**Written request A**
Pick out every line of the records that contains the word "Click", and copy each such line.

**Text section**
○ ○ ○ ○ ○ ○ ○
We immediately obtain the following corollary.
Corollary 1.5 Let P be a projective
$k[G]$
-contramodule. Then, for any right
$k[G]$
-comodule M we have that
$\operatorname {Hom}_k(M,P)$
, with diagonal action, is a projective
$k[G]$
-contramodule.
Proof Since P is projective, the contra-action map
$\theta : \operatorname {Hom}_k(k[G],P) \longrightarrow P$
splits. Now, consider the additive functor
$\operatorname {Hom}_k(M,-): k[G]\text {-Contra} \longrightarrow k[G]\text {-Contra} $
which equips the resulting contramodule with the diagonal action. Applying this to
$\theta $
above we have
$$\begin{align*}\operatorname{Hom}_k\big(M,\operatorname{Hom}_k(k[G],P)\big) \xrightarrow[]{\operatorname{Hom}_k(M,\theta)} \operatorname{Hom}_k(M,P) \end{align*}$$
which splits. Thus,
$\operatorname {Hom}_k(M,P)$
is a direct summand of
$\operatorname {Hom}_k\big (M,\operatorname {Hom}_k(k[G],P)\big )$
. However, by the previous lemma, we have
$$\begin{align*}\operatorname{Hom}_k\big(M,\operatorname{Hom}_k(k[G],P)\big) \cong \operatorname{Hom}_k\big(k[G],\operatorname{Hom}_k(M,P)\big), \end{align*}$$
where the latter is the free contramodule on the vector space
$\operatorname {Hom}_k(M,P)$
. Therefore,
$\operatorname {Hom}_k(M,P)$
is a direct summand of a free contramodule and is, therefore, projective.
To conclude the section, we give a final contra-analog of a construction well-known for modules over a group. Namely, let
$G = N \rtimes K$
, and M be a (right) K-module. Then, M has a (left)
$k[K]$
-comodule structure and
$\text {ind}_K^G M = k[G] \boxtimes _{k[K]} M \cong k[N] \otimes _k M,$
where
$K < G$
acts on
$k[N]$
via conjugation, and
$\boxtimes $
denotes the cotensor product. For contramodules, the obvious analog to this holds. We have the following.
○ ○ ○ ○ ○ ○ ○
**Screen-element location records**
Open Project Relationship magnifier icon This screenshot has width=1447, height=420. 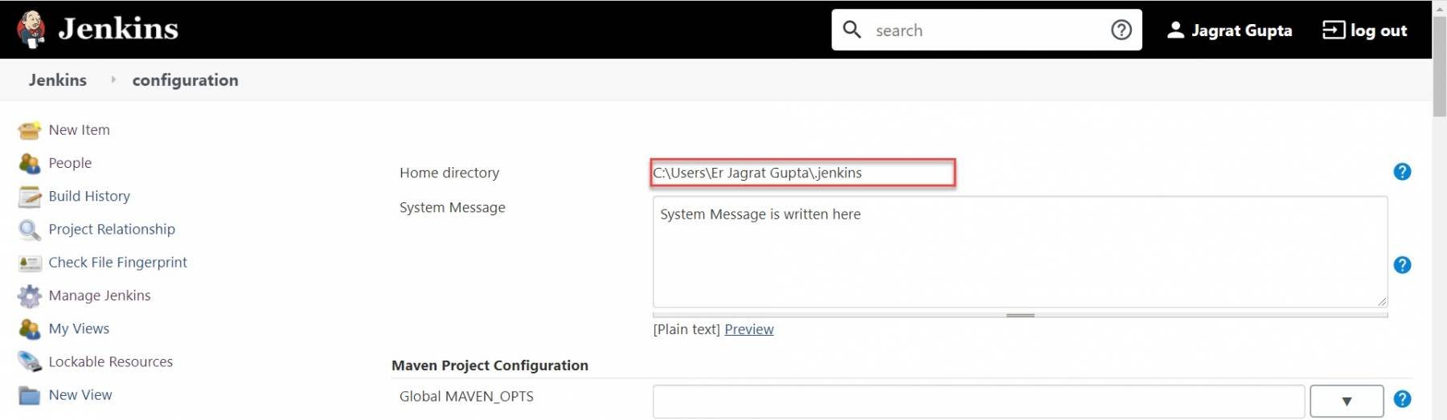30,230
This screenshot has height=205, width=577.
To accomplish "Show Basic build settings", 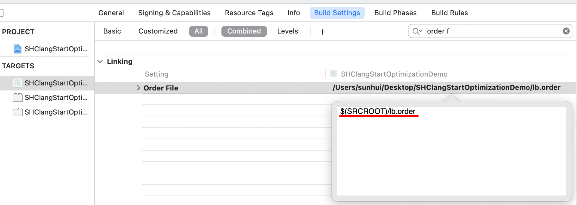I will pos(112,31).
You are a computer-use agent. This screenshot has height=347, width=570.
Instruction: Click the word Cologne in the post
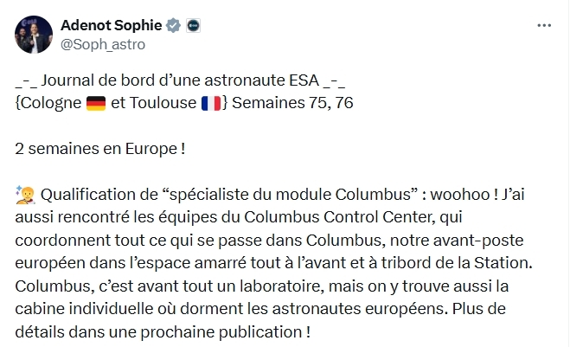point(51,104)
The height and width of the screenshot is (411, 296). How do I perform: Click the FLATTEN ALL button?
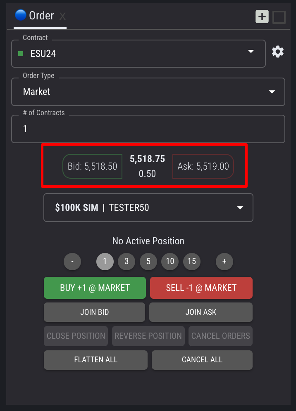(x=95, y=360)
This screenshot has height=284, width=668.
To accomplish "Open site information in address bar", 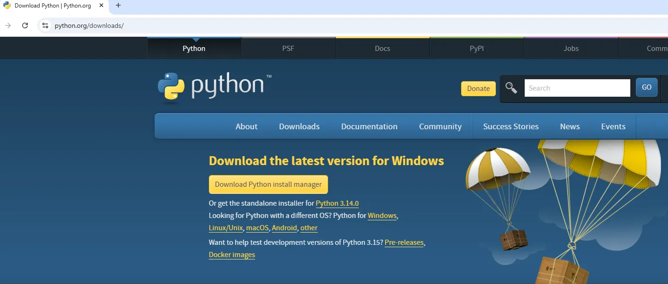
○ ○ ○ ○ ○ ○ ○
**Written request B**
Answer these questions about the passage on projective contramodules.
(i) In the proof of Corollary 1.5, which map splits because P is projective?
(ii) What does the symbol ⊠ denote?
(iii) How does K act on k[N]?

**Task response A**
Instruction: Click the word Cologne in the post
The height and width of the screenshot is (411, 296). How do I perform: Click the FLATTEN ALL button?

**Task response B**
(i) The contra-action map θ from Hom_k(k[G], P) to P.
(ii) The cotensor product.
(iii) Via conjugation.